Miller le si avvicina mentre velocemente Murphy taglia la corda che tiene Bellamy sospeso e il ragazzo cade con un tonfo pesante. Clarke nota di sfuggita Nathan che la libera – il sangue fluisce quasi dolorosamente nelle mani intorpidite – tanto che è concentrata sulla figura inerme distesa supina a terra. Appena si rende conto di potersi muovere si precipita verso di lui; Murphy ha già allentato la corda intorno al suo collo perciò con mani tremanti e caute la rimuove completamente e, col cuore in gola, poggia l’orecchio sul petto del ragazzo. Lo sente… il battito del suo cuore è lento, ma l’organo pulsa con decisione e senza incertezze, e a Clarke sembra la melodia più bella che esista. Alza il capo osservando attentamente il suo viso: sul collo è ben evidente il segno rosso della corda, le labbra sul volto sporco di sangue secco sono socchiuse e gli occhi, che prima erano chiusi, ora sono semi aperti e due pietre d’onice brillante la stanno scrutando. Non si è neanche accorta di aver ripreso a piangere – stavolta di felicità. È lì, vivo; addirittura accenna un sorriso che contagia anche lei. In pochi attimi il sollievo lascia spazio alla sensazione di averlo quasi perso che, prepotente, genera nuove stille nei suoi occhi. Lo abbraccia, teme di potergli aver fatto male – in fondo è coperto di ferite e lividi – ma lui non emette alcun verso di dolore, anzi le sue braccia salgono sulla schiena della ragazza e la stringono.
“Bellamy, Bellamy, Bellamy…” strizzando gli occhi singhiozza il suo nome senza sosta, quasi ad accertarsi che sia reale.
“Va tutto bene Clarke, va tutto bene…” la stringe un po’ più forte. Questa volta non è una bugia; va veramente tutto bene perché sono feriti e stanchi, ma sono vivi.
Sono a malapena consapevoli dei commenti sarcastici di Murphy – che non sanno neanche perché sia lì, tanto per cominciare – né di Miller che li aggiorna sulla situazione.

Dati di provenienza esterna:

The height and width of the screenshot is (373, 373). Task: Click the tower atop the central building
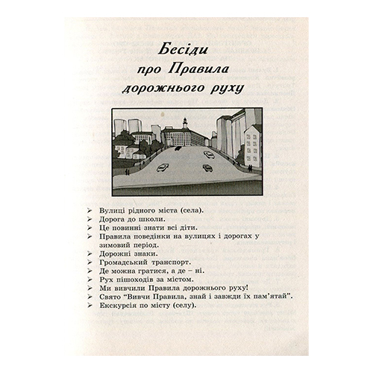(x=184, y=122)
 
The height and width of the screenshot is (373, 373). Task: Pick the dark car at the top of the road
(x=179, y=147)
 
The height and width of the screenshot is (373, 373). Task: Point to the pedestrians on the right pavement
(x=241, y=159)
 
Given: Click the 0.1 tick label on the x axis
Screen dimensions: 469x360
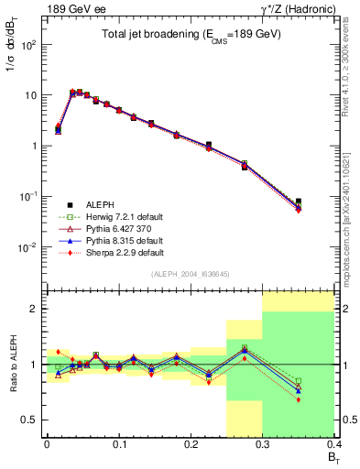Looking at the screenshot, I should pos(119,446).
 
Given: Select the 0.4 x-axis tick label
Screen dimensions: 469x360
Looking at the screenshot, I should pos(334,446).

Colgono degli sprazzi: “Tre giorni… recuperare munizioni… gli altri stanno arrivando” ma di quello se ne occuperanno dopo.
Bellamy sente dolore in ogni cellula ed accoglie ogni fitta felicemente, mentre la ragazza tra le sue braccia continua ad ascoltare il suo cuore palpitante: l’universo si è fermato in quel momento.
“Stavo per dirlo” sussurra ad un tratto Clarke, ancora stretta nel suo abbraccio e la voce tremula.
“Cosa?” risponde confuso.
Dopo un attimo di pausa la ragazza prosegue.
“Io stavo per rivelare il codice.”







Salve a tutti!
È la prima storia che scrivo su questa serie tv perciò siate clementi >.<
L'idea mi è venuta vedendo la 3x15, nel momento in cui Abby pronuncia le parole (che quindi sono diventate di prepotenza il titolo della fic) "Start with Bellamy Blake"
A quel punto ho immediatamente immaginato come sarebbero potute andare le cose se Murphy non fosse intervenuto. E quindi ecco qui cosa ha prodotto la mia immaginazione!
Grazie a chiunque leggerà e/o recensirà.